__WHAT IS NEEDED__. Rewrite the records below, changing each "At what coordinates should I click to accomplish" to "Which coordinates should I click to complete" and keeping everything else the same.

Pointing records for text and elements
* * *
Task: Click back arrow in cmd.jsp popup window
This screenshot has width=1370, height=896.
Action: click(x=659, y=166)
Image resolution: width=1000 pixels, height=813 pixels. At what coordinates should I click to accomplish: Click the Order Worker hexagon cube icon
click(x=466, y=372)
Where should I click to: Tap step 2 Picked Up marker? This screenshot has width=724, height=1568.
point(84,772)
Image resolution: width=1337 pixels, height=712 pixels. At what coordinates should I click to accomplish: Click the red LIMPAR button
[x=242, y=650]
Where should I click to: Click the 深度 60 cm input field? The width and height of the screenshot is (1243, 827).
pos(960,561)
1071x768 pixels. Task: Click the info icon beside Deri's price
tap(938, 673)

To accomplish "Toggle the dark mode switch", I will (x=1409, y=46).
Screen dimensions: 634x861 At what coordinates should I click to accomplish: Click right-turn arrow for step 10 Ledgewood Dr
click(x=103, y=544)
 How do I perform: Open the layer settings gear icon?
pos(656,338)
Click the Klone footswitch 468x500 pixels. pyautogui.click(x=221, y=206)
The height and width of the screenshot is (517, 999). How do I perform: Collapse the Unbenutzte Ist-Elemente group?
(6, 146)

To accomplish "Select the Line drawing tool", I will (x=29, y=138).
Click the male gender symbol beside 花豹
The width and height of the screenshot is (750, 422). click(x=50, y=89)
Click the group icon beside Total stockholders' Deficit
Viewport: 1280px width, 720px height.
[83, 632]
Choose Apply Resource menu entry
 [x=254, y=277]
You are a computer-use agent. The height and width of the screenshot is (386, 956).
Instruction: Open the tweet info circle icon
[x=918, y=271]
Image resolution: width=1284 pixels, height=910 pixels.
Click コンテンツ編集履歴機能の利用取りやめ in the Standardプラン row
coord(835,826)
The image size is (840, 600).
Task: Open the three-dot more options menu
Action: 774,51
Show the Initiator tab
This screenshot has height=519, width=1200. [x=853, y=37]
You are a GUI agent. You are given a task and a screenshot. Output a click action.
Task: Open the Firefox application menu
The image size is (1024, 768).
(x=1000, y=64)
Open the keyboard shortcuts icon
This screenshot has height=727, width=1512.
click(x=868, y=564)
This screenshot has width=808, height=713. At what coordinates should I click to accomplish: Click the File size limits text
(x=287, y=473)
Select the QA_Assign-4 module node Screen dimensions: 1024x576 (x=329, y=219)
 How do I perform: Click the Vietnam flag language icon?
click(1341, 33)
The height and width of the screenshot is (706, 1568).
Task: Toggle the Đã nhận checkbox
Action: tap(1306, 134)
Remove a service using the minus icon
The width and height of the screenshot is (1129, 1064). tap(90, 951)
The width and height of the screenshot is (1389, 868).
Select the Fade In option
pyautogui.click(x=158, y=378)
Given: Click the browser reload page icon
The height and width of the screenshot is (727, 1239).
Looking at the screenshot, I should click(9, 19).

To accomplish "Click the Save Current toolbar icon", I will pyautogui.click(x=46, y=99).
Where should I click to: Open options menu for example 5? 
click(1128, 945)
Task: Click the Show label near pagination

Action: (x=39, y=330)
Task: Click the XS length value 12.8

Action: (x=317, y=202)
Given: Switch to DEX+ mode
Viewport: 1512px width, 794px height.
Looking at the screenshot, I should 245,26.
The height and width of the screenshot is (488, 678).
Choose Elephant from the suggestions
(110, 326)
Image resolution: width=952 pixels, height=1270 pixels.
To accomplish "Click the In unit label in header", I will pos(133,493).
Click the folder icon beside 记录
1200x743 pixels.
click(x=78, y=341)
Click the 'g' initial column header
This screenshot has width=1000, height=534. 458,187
* * *
__ANSWER TO THE TASK__.
Task: Click back arrow in cmd.jsp popup window
This screenshot has width=1370, height=896.
Action: click(x=659, y=166)
Image resolution: width=1000 pixels, height=813 pixels. Which coordinates should I click to complete: Click the Order Worker hexagon cube icon
click(x=466, y=372)
Where should I click to: Tap step 2 Picked Up marker? This screenshot has width=724, height=1568.
point(84,772)
Image resolution: width=1337 pixels, height=712 pixels. Which coordinates should I click to complete: Click the red LIMPAR button
[x=242, y=650]
Where should I click to: Click the 深度 60 cm input field? The width and height of the screenshot is (1243, 827).
pos(960,561)
1071x768 pixels. Task: Click the info icon beside Deri's price
tap(938, 673)

To accomplish "Toggle the dark mode switch", I will (x=1409, y=46).
Screen dimensions: 634x861 Which coordinates should I click to complete: Click right-turn arrow for step 10 Ledgewood Dr
click(x=103, y=544)
 How do I perform: Open the layer settings gear icon?
pos(656,338)
Click the Klone footswitch 468x500 pixels. pyautogui.click(x=221, y=206)
The height and width of the screenshot is (517, 999). How do I perform: Collapse the Unbenutzte Ist-Elemente group?
(6, 146)

To accomplish "Select the Line drawing tool", I will (x=29, y=138).
Click the male gender symbol beside 花豹
The width and height of the screenshot is (750, 422). click(x=50, y=89)
Click the group icon beside Total stockholders' Deficit
Viewport: 1280px width, 720px height.
[83, 632]
Choose Apply Resource menu entry
 [x=254, y=277]
You are a computer-use agent. The height and width of the screenshot is (386, 956).
Instruction: Open the tweet info circle icon
[x=918, y=271]
Image resolution: width=1284 pixels, height=910 pixels.
Click コンテンツ編集履歴機能の利用取りやめ in the Standardプラン row
coord(835,826)
The image size is (840, 600).
Task: Open the three-dot more options menu
Action: 774,51
Show the Initiator tab
This screenshot has height=519, width=1200. [x=853, y=37]
You are a GUI agent. You are given a task and a screenshot. Output a click action.
Task: Open the Firefox application menu
The image size is (1024, 768).
(x=1000, y=64)
Open the keyboard shortcuts icon
This screenshot has height=727, width=1512.
click(x=868, y=564)
This screenshot has width=808, height=713. Which coordinates should I click to complete: Click the File size limits text
(x=287, y=473)
Select the QA_Assign-4 module node Screen dimensions: 1024x576 (x=329, y=219)
 How do I perform: Click the Vietnam flag language icon?
click(1341, 33)
The height and width of the screenshot is (706, 1568).
Task: Toggle the Đã nhận checkbox
Action: tap(1306, 134)
Remove a service using the minus icon
The width and height of the screenshot is (1129, 1064). tap(90, 951)
The width and height of the screenshot is (1389, 868).
Select the Fade In option
pyautogui.click(x=158, y=378)
Given: Click the browser reload page icon
The height and width of the screenshot is (727, 1239).
Looking at the screenshot, I should click(9, 19).

To accomplish "Click the Save Current toolbar icon", I will pyautogui.click(x=46, y=99).
Where should I click to: Open options menu for example 5? 
click(1128, 945)
Task: Click the Show label near pagination

Action: (x=39, y=330)
Task: Click the XS length value 12.8

Action: (x=317, y=202)
Given: Switch to DEX+ mode
Viewport: 1512px width, 794px height.
Looking at the screenshot, I should 245,26.
The height and width of the screenshot is (488, 678).
Choose Elephant from the suggestions
(110, 326)
Image resolution: width=952 pixels, height=1270 pixels.
To accomplish "Click the In unit label in header", I will pos(133,493).
Click the folder icon beside 记录
1200x743 pixels.
click(x=78, y=341)
Click the 'g' initial column header
This screenshot has width=1000, height=534. 458,187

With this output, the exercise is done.